Сзади, из толпы, послышался дикий крик. С алтаря поднималась Киан. Киан?
На нас смотрела нечеловечески красивая Маска Цирцеи в оребле зеленого пламени, живого и таинственного.
А потом на всех нас из короны слабого света над алтарем, затемненного символа Аполлиона, вдруг хлынула волна невыносимого жара. И вместе с ней какой-то звук, словно отголосок смеха на Олимпе. Фронтис пошатнулся, и я заметил, что тревога на его лице сменяется настоящим безумием.
— Нет! — крикнул он. — Нет, Аполлион! — И он почти машинально затянул ту самую монотонную песню, которую я прервал своим появлением: — Не смотри на меня, о Аполлион, в Час Затмения!

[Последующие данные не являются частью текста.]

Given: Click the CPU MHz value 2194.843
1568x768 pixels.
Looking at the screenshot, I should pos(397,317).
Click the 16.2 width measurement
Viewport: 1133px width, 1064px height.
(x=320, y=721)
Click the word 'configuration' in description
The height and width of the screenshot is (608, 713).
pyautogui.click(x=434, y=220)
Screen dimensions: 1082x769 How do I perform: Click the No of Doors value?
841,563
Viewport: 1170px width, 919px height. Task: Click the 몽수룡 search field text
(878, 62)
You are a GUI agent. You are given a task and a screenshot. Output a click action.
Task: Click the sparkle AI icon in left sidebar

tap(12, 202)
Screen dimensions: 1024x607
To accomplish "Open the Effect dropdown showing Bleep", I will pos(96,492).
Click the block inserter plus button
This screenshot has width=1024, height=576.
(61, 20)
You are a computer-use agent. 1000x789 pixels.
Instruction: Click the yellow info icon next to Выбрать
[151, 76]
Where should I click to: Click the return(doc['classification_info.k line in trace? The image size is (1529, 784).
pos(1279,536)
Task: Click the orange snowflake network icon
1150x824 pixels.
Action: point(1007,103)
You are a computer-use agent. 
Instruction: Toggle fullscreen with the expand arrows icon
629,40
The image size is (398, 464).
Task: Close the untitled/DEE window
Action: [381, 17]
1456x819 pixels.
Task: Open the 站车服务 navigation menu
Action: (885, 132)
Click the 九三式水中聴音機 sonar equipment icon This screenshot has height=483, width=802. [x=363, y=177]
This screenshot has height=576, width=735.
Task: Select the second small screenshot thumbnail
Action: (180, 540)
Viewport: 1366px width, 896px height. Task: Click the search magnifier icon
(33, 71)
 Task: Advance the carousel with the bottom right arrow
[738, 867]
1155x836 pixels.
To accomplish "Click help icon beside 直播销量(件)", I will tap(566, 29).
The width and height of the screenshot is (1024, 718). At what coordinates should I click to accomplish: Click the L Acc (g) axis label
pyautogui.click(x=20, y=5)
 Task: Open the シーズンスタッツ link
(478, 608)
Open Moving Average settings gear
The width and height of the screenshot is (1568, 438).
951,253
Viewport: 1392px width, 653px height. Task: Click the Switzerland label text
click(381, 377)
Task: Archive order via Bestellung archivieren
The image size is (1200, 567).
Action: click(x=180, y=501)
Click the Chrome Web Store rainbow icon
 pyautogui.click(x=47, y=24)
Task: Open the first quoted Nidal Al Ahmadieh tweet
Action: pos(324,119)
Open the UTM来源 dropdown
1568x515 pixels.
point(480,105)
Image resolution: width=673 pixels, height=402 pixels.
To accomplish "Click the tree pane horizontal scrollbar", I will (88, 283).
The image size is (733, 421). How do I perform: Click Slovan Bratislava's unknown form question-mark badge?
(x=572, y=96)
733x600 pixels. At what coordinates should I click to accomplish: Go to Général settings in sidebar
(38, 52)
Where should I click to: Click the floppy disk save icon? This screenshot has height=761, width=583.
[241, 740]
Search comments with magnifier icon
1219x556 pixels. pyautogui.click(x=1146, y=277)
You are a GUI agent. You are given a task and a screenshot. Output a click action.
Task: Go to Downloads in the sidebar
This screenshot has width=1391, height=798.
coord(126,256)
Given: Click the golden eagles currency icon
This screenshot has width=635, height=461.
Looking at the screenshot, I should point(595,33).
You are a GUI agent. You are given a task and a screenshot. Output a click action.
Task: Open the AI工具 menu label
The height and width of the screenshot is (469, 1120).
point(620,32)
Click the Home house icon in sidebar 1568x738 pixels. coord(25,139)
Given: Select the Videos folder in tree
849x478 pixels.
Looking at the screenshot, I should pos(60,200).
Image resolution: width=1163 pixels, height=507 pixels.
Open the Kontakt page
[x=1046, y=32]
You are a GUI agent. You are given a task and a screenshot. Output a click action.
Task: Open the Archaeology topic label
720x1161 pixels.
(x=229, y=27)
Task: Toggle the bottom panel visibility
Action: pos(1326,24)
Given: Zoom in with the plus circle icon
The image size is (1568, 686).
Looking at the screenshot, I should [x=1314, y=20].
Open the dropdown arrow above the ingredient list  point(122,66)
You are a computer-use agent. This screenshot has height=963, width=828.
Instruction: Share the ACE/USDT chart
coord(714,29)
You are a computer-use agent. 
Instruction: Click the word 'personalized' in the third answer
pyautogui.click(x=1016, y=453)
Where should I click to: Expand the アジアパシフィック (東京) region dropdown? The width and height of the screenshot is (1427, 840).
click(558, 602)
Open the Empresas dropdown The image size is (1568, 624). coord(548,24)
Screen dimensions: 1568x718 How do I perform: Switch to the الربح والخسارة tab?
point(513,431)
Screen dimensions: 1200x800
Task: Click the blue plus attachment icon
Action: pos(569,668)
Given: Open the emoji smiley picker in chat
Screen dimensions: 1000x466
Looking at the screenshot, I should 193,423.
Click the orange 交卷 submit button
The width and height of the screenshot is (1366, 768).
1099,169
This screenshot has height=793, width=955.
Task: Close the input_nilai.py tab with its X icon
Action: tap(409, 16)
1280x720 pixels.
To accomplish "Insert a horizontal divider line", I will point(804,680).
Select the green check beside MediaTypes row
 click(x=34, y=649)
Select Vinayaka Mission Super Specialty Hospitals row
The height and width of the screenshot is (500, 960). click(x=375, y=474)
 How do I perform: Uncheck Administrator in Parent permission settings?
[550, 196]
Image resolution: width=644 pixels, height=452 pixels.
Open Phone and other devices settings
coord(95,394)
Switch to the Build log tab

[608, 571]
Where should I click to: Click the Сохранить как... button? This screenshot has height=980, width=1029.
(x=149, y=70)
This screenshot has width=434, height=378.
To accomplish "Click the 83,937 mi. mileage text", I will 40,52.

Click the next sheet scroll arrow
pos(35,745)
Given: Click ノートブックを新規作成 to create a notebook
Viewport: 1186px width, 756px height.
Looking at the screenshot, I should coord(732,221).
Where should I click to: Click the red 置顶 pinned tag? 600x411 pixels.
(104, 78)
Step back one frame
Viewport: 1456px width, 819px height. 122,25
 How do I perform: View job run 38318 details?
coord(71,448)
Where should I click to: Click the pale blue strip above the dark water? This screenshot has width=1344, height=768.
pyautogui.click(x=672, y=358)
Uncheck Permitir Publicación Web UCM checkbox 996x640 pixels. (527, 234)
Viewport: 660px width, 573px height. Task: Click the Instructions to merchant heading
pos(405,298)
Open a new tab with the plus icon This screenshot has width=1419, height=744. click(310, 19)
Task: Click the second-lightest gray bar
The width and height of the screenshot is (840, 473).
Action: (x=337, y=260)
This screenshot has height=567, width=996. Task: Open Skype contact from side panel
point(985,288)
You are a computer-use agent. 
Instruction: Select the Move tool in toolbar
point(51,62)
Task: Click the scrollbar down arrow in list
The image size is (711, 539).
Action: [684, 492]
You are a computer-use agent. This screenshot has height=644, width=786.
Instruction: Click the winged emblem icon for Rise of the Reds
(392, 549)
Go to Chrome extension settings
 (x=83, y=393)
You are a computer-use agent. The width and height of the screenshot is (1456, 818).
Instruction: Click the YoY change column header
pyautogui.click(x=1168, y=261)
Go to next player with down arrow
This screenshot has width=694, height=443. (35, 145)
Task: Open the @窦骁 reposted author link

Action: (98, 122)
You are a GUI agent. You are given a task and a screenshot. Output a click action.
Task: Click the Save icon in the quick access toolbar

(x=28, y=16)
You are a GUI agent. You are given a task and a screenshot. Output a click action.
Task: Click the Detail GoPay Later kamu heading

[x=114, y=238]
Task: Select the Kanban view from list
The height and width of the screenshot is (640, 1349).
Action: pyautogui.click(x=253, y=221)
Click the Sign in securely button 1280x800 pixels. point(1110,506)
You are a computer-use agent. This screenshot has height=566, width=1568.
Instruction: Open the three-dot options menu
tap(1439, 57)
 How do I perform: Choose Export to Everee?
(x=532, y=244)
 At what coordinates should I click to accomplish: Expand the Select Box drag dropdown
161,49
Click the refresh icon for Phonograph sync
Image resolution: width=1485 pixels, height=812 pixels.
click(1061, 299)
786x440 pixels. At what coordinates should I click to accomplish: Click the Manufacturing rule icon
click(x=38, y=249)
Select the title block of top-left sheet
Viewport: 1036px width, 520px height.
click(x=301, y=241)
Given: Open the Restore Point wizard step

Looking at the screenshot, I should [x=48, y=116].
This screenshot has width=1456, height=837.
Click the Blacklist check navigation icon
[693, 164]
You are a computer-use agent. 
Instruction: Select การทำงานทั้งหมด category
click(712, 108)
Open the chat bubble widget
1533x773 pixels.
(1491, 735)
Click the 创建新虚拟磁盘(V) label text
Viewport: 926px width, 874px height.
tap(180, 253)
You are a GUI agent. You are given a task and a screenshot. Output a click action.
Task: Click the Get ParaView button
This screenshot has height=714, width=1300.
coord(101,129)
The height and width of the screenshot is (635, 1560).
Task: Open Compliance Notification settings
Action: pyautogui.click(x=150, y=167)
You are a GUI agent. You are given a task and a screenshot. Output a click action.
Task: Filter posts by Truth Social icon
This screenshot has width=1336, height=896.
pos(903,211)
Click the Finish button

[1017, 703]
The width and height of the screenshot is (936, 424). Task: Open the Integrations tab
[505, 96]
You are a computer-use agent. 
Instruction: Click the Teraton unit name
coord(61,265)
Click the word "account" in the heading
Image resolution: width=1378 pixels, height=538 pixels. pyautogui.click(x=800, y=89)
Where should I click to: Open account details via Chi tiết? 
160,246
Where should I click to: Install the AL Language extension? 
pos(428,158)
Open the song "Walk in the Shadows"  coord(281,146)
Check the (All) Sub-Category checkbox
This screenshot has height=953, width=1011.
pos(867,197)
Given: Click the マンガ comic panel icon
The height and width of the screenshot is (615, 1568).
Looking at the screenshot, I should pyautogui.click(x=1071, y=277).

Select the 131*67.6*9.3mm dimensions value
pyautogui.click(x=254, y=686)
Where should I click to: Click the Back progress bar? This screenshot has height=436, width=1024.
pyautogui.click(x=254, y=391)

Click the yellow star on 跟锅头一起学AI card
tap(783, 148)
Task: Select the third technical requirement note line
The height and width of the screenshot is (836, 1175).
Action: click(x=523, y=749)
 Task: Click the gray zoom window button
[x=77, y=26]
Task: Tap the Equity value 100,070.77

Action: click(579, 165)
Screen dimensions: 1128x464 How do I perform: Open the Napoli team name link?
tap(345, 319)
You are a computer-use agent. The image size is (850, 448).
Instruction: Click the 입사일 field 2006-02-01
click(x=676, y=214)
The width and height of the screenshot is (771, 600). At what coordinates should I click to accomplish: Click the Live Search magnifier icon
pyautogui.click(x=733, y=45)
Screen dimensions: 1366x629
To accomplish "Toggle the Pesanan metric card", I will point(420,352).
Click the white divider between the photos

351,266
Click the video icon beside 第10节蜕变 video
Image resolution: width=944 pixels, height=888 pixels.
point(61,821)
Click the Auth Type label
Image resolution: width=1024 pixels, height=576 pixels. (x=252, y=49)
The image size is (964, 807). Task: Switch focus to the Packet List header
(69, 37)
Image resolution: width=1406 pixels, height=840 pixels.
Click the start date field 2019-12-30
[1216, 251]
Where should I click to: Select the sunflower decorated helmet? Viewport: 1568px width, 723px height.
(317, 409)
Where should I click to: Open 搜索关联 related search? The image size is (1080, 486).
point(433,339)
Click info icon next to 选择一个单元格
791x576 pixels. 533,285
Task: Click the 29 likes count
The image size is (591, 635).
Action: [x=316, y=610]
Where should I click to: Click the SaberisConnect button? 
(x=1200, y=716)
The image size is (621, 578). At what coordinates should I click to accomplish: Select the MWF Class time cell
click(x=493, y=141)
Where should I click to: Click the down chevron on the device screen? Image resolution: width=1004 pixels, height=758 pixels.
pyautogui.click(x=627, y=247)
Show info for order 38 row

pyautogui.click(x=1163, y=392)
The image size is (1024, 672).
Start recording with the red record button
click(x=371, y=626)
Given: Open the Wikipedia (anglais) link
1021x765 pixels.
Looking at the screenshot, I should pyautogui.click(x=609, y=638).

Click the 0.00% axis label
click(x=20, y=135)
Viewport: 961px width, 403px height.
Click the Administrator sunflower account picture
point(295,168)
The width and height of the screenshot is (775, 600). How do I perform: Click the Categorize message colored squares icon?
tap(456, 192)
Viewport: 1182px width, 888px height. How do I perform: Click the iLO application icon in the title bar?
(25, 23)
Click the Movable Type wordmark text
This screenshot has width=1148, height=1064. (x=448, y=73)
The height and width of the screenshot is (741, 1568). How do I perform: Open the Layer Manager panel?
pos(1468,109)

Люди подхватили ее, в их голосах звучала истовая мольба. Теперь это было не ритуальное пение, а настоящий крик отчаяния:
— Отверни свое лицо, Аполлион!!! Не смотри на нас в этот Час Затмения!
Аполлион услышал их… и расхохотался!
Я вспомнил, что говорил Офион о другом затмении, когда бог взглянул на свой народ, и никто не пережил этого, чтобы рассказать, как выглядело его лицо. Эти люди были обречены познать правду о нем и сохранить эту правду для себя. Смех несся из стенного диска, становясь все громче, все ужаснее. И еще от него шел жар, черный жар, словно некая невидимая жидкость заливала святилище. Жар, лишенный света, и в нем — удивительное дело — средоточие чистого холода, поражавшего разум.
Кентавры поспешили прочь. Я слышал за спиной глухой топот, когда животные, стуча копытами, выбегали из зала среди перепуганной толпы. Они оставляли за собой громкое эхо, отражающееся от потолка и плывущее из коридора за стеной. Стадо покидало обреченный на гибель Гелиополис. Жрецы разбежались, люди начали драться друг с другом, стараясь поскорее выбраться наружу. Даже Панир бросился к выходу, послав мне напоследок долгий взгляд своих желтых козлиных глаз.